Scientists recently discovered four new chemical elements. It’s unclear to me whether these elements already existed but hadn’t yet been tracked down or whether the scientists created them, God-like, out of thin air by toying with the very fabric of the universe, a sentence that often ends with “…and then things went horribly, horribly wrong.”
So far so good, I guess, because we haven’t been instantly ripped apart by the cataclysmic unravelling of all cosmic matter and anti-matter, which is a helluva way to start the work week.
The new elements were synthesized by scientists in Japan, Russia and the U.S., giving the world elements 113, 115, 117 and 118. Created by bashing nuclei together (which sounds a lot more fun than it probably is), these new elements are highly volatile. They exist for mere fractions of a second before decaying, making them the Hollywood marriages of the periodic table.
What appears to especially please the science community besides the elements themselves – because who knows what practical use they can be applied to; improved laundry detergent, probably – is the fact that the four additions neatly fill the gaps in the seventh row of the periodic table. Who knew that chemists were so anal? Probably anyone married to a chemist, actually, but let’s move on.

Stored entries
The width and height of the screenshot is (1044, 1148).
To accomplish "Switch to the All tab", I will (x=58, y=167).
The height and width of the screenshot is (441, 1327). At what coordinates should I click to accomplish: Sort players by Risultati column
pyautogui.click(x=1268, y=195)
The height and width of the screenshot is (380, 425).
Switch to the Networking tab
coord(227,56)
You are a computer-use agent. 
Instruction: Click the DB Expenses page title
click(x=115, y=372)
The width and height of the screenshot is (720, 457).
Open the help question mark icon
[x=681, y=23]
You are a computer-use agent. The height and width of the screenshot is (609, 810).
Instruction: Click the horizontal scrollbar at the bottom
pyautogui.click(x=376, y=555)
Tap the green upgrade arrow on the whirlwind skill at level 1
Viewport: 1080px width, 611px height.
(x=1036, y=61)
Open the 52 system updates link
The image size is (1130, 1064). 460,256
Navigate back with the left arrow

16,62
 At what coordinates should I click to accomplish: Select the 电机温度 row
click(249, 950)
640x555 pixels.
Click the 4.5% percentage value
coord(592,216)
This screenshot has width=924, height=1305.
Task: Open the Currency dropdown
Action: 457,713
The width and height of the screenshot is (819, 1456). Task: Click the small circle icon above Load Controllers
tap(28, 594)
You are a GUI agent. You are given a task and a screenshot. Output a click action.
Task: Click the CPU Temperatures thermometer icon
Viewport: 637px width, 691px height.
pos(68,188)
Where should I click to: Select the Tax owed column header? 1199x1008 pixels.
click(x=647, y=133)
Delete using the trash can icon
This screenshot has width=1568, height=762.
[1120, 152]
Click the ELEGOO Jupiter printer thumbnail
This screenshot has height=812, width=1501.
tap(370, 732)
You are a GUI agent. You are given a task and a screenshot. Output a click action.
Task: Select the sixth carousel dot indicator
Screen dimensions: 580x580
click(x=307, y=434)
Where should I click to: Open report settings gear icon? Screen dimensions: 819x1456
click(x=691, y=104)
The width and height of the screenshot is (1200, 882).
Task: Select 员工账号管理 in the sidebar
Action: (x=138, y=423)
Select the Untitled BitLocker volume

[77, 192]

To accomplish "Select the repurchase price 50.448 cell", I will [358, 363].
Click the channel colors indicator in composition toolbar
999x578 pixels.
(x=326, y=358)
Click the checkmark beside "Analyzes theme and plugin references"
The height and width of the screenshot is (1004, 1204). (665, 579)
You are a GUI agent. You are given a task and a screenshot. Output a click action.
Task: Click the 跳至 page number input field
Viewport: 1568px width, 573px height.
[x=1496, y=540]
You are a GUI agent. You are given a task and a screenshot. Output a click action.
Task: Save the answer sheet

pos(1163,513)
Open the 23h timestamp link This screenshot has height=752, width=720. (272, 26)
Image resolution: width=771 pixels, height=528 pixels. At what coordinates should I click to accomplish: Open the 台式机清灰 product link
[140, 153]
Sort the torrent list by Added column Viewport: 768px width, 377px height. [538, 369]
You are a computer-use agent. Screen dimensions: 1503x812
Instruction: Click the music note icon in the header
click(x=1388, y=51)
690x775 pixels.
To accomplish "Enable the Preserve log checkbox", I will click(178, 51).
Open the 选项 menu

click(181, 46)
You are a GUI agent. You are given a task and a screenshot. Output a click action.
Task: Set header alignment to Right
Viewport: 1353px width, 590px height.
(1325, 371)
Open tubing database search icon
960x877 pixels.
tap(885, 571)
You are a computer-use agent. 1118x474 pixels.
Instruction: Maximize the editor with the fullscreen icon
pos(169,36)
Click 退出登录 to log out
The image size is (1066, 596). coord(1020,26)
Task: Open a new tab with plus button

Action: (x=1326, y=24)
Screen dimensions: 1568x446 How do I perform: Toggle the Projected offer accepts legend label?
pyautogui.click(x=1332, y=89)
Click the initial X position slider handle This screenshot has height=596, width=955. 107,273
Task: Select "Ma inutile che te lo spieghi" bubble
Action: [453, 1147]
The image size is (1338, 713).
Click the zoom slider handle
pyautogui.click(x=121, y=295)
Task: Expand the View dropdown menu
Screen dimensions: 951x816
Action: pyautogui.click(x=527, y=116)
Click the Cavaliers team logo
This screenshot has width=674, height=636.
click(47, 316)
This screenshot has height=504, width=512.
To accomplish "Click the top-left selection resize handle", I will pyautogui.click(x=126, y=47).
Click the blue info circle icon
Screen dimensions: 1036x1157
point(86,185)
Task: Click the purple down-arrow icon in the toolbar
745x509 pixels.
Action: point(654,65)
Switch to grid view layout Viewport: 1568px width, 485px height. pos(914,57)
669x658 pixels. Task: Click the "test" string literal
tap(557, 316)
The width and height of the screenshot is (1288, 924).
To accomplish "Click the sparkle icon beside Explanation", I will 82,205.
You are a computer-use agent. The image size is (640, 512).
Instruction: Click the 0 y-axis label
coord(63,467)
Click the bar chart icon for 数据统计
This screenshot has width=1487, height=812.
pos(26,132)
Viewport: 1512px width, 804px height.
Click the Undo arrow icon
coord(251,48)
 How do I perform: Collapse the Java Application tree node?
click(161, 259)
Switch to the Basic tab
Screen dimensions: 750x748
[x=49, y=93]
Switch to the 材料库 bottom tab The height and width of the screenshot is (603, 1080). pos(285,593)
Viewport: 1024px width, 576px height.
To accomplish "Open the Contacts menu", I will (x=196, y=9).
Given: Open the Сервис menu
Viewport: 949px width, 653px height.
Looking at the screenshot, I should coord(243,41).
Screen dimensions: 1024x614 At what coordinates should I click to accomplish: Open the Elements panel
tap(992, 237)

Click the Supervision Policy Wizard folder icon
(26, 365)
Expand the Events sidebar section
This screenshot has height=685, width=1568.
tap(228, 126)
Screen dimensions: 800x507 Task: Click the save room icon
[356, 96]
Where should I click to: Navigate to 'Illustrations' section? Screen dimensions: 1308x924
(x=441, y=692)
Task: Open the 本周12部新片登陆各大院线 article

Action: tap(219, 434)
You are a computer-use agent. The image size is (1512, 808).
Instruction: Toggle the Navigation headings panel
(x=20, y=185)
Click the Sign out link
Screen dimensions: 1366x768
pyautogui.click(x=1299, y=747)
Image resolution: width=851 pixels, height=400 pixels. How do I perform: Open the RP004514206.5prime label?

**WORK ORDER**
Continue the piece about the four new chemical elements from the point where it stops. The listing was drawn from a separate source.

**EXERCISE RESPONSE**
Congratulations to the scientists, but now that they’ve done their job, they should sit back, brush off their Nobel speeches and drink whatever weird chemistry cocktails they drink, because there’s a job at hand that cannot be left to the scientists. These new elements need new names. Team Humanities… assemble!
Right now the elements have placeholder names: ununtrium (Uut or element 113), ununpentium (Uup, element 115), ununseptium (Uus, element 117), and ununoctium (Uuo, element 118). All those “un’s” sound like they make negatives of a negative, which makes a positive, which is just the kind of monkeying around that caused me to barely pass Chemistry in Grade 11.
According to an article in The Guardian, the formal naming of the elements is now up to the International Union of Pure and Applied Chemistry. The IUPAC’s guidelines dictate that new elements can be named only after a mythological concept, a mineral, a place or country, a property or a scientist. But that’s just the kind of rigid thinking we’ve come to expect from the International Union of Pure and Applied Chemistry.
Opening up the naming of elements would add a certain pizzazz to the periodic table, which right now is somewhat – how do you say? – academic. The exception is the symbol for plutonium, which was abbreviated “PU” as a childish joke by one of its discoverers, Glenn Seaborg. Get it? “Pee-yuu!” Oh that Glenn…! Funny, radioactive Glenn…!
Element 106, incidentally, is named after Seaborg – seaborgium – and that’s it for the educational portion of today’s post.
Back to the naming: Why shouldn’t these new elements have names that are as much fun as an Erlenmeyer flask on a Friday night?
For example, we could stick fairly closely to the “mythological concepts” guideline by naming the elements after some contemporary myths, like santaclausium or G-spotium. Or what about beyoncéum? She’s a goddess, after all.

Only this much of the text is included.